He was born in this house at the corner of North Street on The Esplanade in Greenock. It was known as 'Bower's Folly' as it was set well apart from the other villas.
Bowers was brought up by his mother after his father died in Rangoon. He went to sea first on the Worcester and sailed around the world five times on the Loch Torridon. He was then in the Royal Indian Marine Service, commanding a river gunboat on the Irrawaddy before serving on the H.M.S. Fox in the Persian Gulf.
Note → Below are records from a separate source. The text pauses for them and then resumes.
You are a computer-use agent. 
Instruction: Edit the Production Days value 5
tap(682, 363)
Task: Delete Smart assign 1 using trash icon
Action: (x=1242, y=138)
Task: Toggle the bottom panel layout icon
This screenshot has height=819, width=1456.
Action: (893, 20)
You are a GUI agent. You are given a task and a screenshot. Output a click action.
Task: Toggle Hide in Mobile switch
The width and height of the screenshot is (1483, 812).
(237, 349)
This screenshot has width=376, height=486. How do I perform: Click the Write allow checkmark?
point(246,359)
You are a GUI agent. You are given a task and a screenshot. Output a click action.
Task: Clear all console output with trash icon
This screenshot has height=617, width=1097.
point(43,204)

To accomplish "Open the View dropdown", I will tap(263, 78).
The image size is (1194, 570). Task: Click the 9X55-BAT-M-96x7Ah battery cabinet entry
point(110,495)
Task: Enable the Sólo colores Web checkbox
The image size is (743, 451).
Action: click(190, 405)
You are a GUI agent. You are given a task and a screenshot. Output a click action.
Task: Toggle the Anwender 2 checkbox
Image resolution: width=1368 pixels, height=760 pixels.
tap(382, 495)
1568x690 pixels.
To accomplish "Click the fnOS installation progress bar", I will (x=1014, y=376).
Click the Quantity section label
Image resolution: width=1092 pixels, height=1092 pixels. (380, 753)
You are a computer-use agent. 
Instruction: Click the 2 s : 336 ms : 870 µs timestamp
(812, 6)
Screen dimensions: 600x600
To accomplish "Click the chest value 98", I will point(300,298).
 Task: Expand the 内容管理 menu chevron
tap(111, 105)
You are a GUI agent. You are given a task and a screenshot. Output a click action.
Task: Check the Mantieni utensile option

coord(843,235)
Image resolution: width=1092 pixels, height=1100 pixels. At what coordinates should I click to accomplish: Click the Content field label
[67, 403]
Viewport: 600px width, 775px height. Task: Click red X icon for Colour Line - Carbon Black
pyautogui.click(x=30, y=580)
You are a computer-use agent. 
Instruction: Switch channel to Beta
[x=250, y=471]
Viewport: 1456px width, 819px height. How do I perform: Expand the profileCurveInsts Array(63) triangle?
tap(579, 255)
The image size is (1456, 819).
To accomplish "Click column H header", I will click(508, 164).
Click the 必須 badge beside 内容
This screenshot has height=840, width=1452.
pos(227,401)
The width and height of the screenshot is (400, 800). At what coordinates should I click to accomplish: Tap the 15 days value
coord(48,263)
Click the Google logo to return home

Although Bowers had no previous polar experience, he met and impressed Sir Clements Markham who recommended him to Scott for his next exploration.
Bowers was a short man, only five feet four inches high, and had a distinctive beak-like nose which gave him the nickname of "Birdie". The English explorer, Apsley Cherry-Garrard said that his "capacity for work was prodigious", and that "There was nothing subtle about him. He was transparently simple, straightforward, and unselfish". Scott wrote in his diary of Bowers: "As the troubles have thickened about us his dauntless spirit ever shone brighter and he has remained cheerful, hopeful, and indomitable to the end".
When I visited the Esplanade last and took these photos, I could see no plaque or other memorial to Bowers there. However, there is an impressive memorial to him in St. Ninian's Church, Port Bannatyne on the Isle of Bute, where his mother later settled and where he spent much time.
There's more detailed information about his life in the Wikipedia entry here
Since I wrote the above, I have heard from Robert of Greenock who has told me that there is, in fact, a plaque which I had missed!